Over the last few months, I’ve been asking friends, relatives, and strangers what they think of when they hear the word “save.” The answers were varied; some made reference to one’s soul, while others talked about saving money for the future. Money and material items were at the top of the list.
Only a few mentioned the environment or natural resources, but think about it. What use are money and material goods if we destroy this planet? All my life I’ve been hearing about conservation, but so far the efforts seem to have made little headway. We have clean-air laws, but pollution blows over from China. We have laws about clean water, but then people in the West drink from their wells and discovers they’ve been contaminated by nearby natural-gas-drilling.
Across the country there is a call for more and more power plants, even while it becomes obvious that burning fossil fuels is heating up this old globe at a rapid rate. Rain forests are being mowed down to make room for crops. The Sahara Desert grows as poor people chop down vegetation to build fires. Animals go extinct due to loss of habitat. We are losing our precious food source from the oceans thanks to over-fishing and pollution.
What’s the common thread in all this? A thinking person might say, “Eureka! It’s the population, stupid!”

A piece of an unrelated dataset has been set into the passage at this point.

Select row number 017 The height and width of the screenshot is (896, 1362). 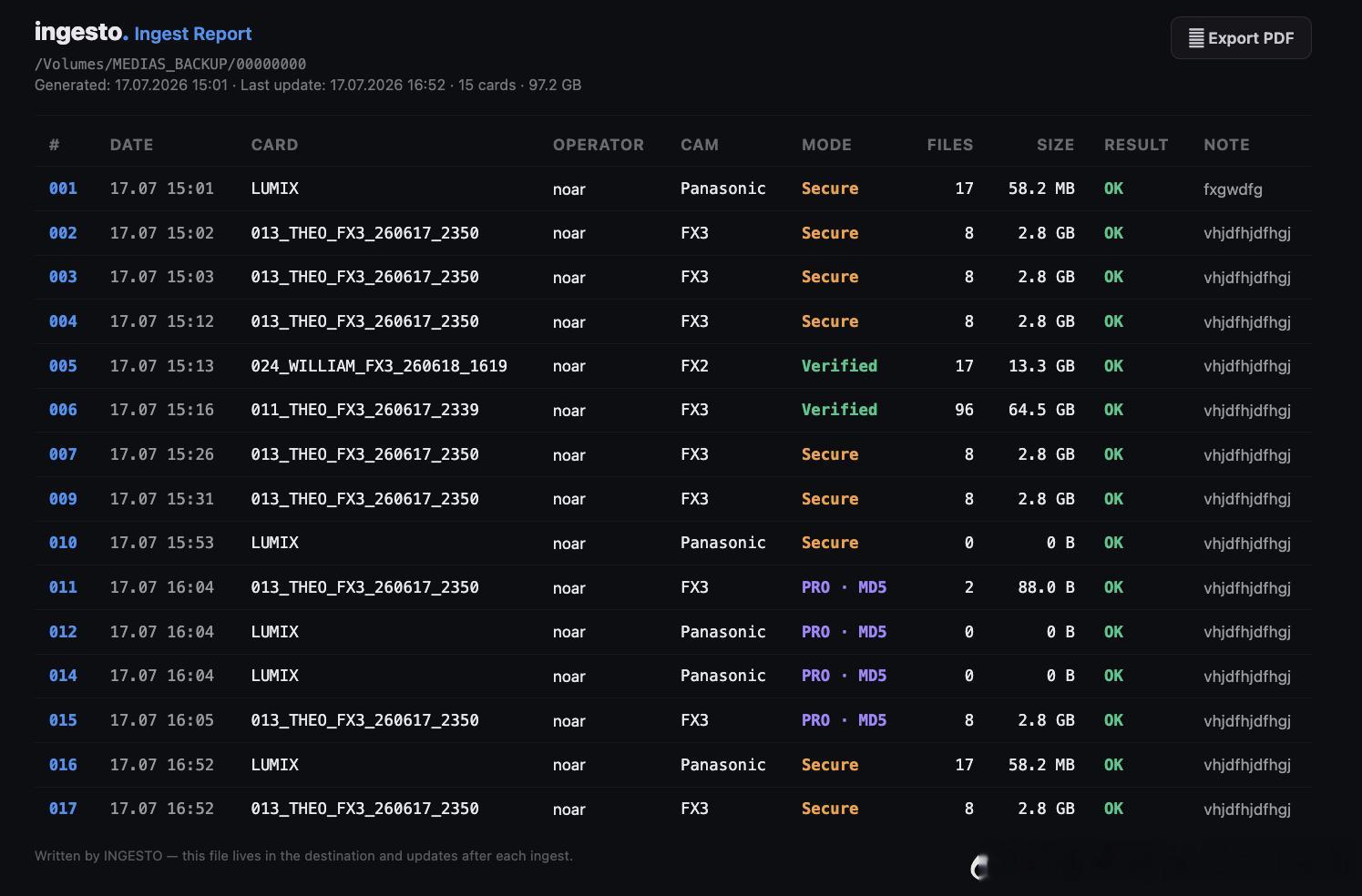pyautogui.click(x=63, y=809)
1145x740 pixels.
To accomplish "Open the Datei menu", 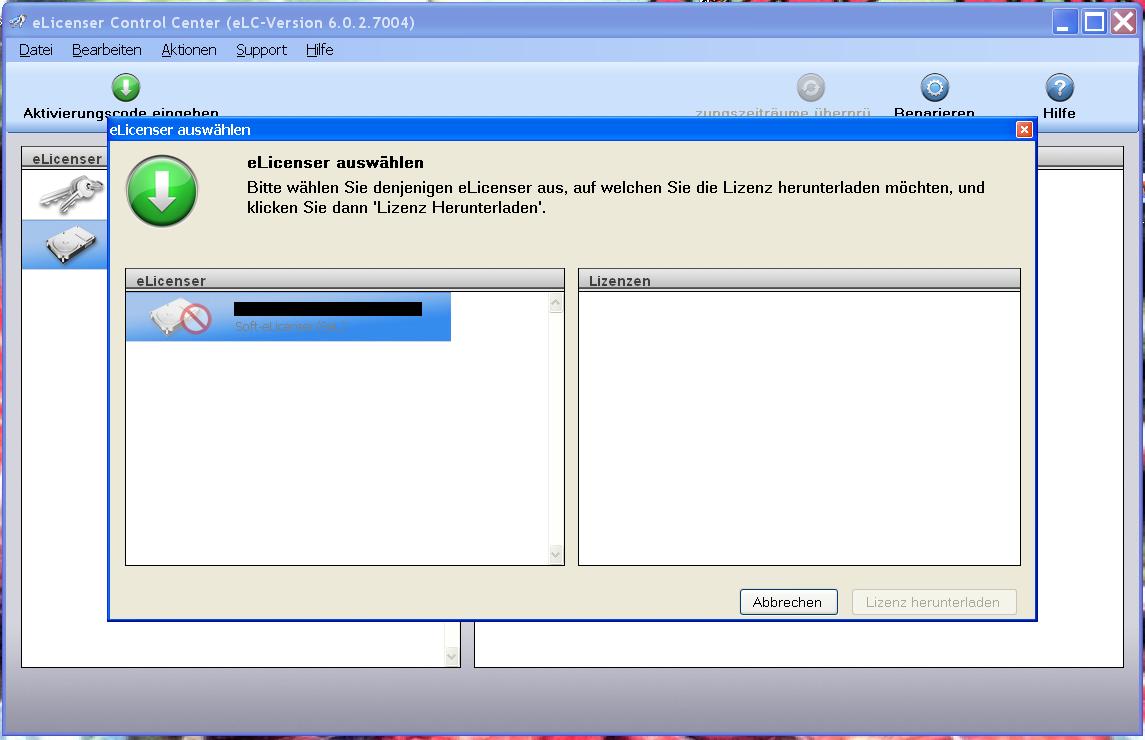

What matters may not be how much we throw away but how many throw away how much.
But wait! you say. Isn’t it taboo to discuss population? Doesn’t it amount to the closed-gate theory: “I’m here, so I want to keep out others”?
Well, no. I’m not concerned about keeping out others in order to make room for me. I know my time will come. But I have left behind a multiplier of three. We best take a good long look at the facts. Two-thirds of this planet is covered by water. Of this, only a small portion is potable. Much of the land is mountainous or desert, not the best for human habitation. That leaves only a small portion of this earth that can provide food and habitat for human beings.
Why is the idea of limiting our population so shocking? We know that game animals in the wild must be culled, whether by four-legged predators or humans with guns, or they would cover the earth. We know that pasture lands will sustain only so many domestic animals at a time. And yes, we are animals too, no matter if one believes we fell out of a tree, slithered from under a rock, washed ashore or were driven from the Garden of Eden.
Why, then, have we not realized that we cannot sustain an ever-growing human population? “Go forth and multiply” is no longer the road to survival. Centuries of wars, famine and disease have done little to stem the tide of overpopulation. Nor has abstinence ever caught on. Only education about birth control and the consequences of overpopulation will suffice. We can get as “green” as we want and conserve as much as we can — recycle, monitor air and water, buy organic — but until we confront the real polluter, human overpopulation, we are just spinning our wheels in the sands of time and throwing up a dust screen.
In my short 80 years, the United States has grown from about 125 million in the 1930s to more than 300 million today. China, despite horrifically strict laws about birth control and reproduction, numbers 1.3 billion and counting. Then there is India, which cannot feed its people or provide them with centralized sewer systems.
Clean air, clean water, and open space to grow food: Without these, King Midas himself would be a poor man. But the more children we raise, the less room, water and food each will have. We have found ways to squeeze more crops out of farm land through the use of chemical fertilizers, but how long can that go on? And what about water? No technology has been found yet to efficiently and cheaply de-salinate ocean water. It’s pie in the sky to believe that technology will always find an answer and that the population can just grow forever.
People say that anyone who worries about overpopulation must want others to die, but that isn’t the case at all. The fact is, if we just keep growing, more people will die prematurely from starvation, wars and disease. The more children we raise, the less room, water and food for each of them, which only leads to more war and starvation.
I want the people who are here, plus our future generations, to be able to live full lives with all the food and clean water and space they need. There is no technology that can make the earth larger and give us new continents to spread onto. “Fly me to the moon” is a love song, not a road map to a new frontier.
Galen Larson writes from rural Montezuma County, Colo.